Karanlık tozlu sokaklar,
Koşuşturan içi boş insanlar…
Ayak sesleri yankılanır yıldızsız gecelerde.
Beynimde dans eden illegal firari fikirler…
Ambulanslar, polisler, itfaiyeler, çığlıklar…
Bu kent yaşamı, biraz gürültülü biraz sessiz…
İnsanı hissizleştiriyor.
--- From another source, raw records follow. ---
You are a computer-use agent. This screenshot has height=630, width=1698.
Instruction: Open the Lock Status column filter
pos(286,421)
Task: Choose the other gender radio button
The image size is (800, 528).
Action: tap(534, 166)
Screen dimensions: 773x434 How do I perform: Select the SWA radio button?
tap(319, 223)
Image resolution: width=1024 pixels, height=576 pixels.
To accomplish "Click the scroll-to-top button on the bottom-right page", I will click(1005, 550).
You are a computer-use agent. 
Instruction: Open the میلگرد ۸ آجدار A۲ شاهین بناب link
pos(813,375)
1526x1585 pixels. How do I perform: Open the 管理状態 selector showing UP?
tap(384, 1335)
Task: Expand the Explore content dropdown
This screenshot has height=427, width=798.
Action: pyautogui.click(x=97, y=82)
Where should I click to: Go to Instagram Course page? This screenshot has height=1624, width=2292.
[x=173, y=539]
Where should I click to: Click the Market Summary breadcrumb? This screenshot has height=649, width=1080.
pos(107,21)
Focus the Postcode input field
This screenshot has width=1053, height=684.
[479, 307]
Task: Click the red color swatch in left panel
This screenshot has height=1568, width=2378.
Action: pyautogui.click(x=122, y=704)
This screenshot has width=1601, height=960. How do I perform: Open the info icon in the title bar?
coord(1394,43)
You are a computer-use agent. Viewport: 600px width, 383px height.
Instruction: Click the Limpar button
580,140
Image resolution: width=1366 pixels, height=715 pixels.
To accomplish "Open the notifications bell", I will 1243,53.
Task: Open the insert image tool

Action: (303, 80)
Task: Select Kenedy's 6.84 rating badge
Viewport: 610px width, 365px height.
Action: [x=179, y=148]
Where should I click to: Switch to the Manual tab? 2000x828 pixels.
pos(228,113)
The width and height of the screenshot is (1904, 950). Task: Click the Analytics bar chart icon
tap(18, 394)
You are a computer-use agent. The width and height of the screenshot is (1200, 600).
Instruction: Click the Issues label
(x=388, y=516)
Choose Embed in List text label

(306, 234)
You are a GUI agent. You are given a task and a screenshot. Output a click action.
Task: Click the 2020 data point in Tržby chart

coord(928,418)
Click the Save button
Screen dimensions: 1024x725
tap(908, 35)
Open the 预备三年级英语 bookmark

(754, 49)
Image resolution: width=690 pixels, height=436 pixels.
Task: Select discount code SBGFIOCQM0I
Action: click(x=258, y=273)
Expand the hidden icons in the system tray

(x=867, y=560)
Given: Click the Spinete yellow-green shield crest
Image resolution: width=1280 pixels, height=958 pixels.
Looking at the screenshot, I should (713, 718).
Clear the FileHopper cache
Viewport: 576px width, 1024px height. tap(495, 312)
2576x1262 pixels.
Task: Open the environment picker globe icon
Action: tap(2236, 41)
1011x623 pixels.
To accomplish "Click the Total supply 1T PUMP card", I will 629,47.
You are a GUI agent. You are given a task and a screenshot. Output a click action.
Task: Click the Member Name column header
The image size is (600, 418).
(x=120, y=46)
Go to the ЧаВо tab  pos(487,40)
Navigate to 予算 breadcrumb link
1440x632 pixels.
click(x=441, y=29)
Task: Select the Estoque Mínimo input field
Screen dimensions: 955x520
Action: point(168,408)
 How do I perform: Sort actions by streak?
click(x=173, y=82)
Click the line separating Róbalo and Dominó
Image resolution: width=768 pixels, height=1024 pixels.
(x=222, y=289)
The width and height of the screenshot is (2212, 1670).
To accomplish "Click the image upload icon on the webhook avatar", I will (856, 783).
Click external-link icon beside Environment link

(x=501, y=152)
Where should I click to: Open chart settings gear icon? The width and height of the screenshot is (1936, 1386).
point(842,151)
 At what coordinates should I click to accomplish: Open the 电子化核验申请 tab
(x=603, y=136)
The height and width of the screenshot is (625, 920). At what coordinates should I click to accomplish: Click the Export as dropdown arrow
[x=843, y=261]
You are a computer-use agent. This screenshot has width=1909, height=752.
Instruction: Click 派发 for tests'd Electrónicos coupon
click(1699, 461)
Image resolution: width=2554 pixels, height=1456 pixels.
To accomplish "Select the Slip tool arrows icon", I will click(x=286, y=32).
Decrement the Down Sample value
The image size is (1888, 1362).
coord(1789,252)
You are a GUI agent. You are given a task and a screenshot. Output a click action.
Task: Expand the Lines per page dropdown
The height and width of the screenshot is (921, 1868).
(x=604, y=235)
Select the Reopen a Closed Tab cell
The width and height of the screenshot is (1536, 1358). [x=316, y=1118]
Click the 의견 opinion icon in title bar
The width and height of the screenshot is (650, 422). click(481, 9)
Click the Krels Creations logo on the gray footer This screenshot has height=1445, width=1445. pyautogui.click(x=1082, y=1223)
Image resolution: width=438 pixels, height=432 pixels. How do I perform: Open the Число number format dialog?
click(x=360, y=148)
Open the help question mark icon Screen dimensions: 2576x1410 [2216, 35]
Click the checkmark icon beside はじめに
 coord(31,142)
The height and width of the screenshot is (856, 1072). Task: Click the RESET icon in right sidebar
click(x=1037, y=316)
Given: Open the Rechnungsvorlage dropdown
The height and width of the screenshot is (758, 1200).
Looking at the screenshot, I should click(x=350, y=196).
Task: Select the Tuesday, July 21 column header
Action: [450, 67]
Nerede hangi köşe de durduğuna bağlı birazda..
Soğuk bir koridorun sonundaki mezarlık misali yaşamlar…
…
Ve insanlar ha bire anlatmakta…
Mizansız izahlara yüklem aramakta…
Duvar dört duvar ve pencerelerden ibaret nefesimizi,
Prangalı umutlar örtmekte buğulu camlarla…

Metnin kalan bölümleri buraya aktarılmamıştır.